— Крупным планом, Мартин!
— Что тебе видно?
— Твое лицо, твои глаза.
Я сейчас объясню про серебряные вилки, ножи и ложки. Это нам подарила мать Стеллы, моя теща, у которой никогда не урчало в животе — только перед самой смертью. Верно, Стелла?
— Да. Но будь любезен, уважай мертвых.
— Почему же мертвых, а не живых?
— Потому что они не могут защищаться.
— По-твоему, живые могут?
— Нет, по-моему, не всегда.
— Так уж получилось, что мать Стеллы… меня видно, Стелла?

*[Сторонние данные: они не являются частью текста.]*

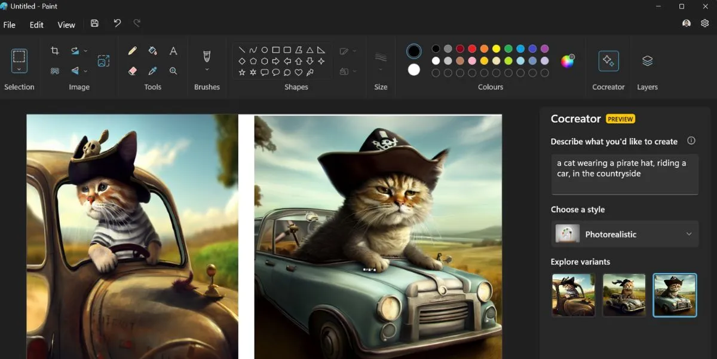Image resolution: width=717 pixels, height=359 pixels.
Task: Select the Magnifier zoom tool
Action: point(173,71)
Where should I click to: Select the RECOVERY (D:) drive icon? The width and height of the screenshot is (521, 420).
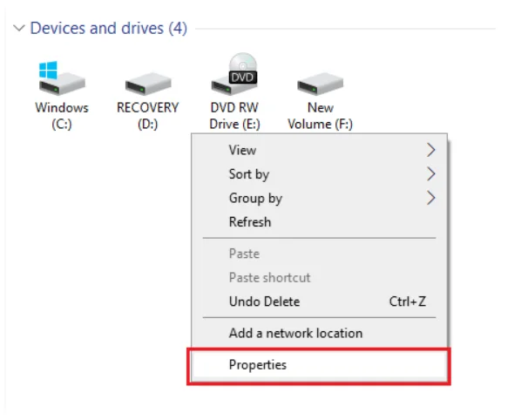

— Я же сказала: крупным планом.
— Хорошо.
Так уж получилось, что мать Стеллы (у которой в животе урчало только перед самой смертью) полагала, будто нам нужны серебряные столовые приборы. Она была замечательной женщиной, мать Стеллы.
— Не была она замечательной, она была деревом.
— Что ты такое говоришь, Стелла?
— Мама хотела стать деревом. Однажды, когда я была маленькой, я спросила ее: «Мама, почему ты всегда такая молчаливая?» А она ответила: «Потому что хочу быть такой же молчаливой, как дерево». И тогда я спросила: «Какое дерево?» А мама ответила: «Это не важно».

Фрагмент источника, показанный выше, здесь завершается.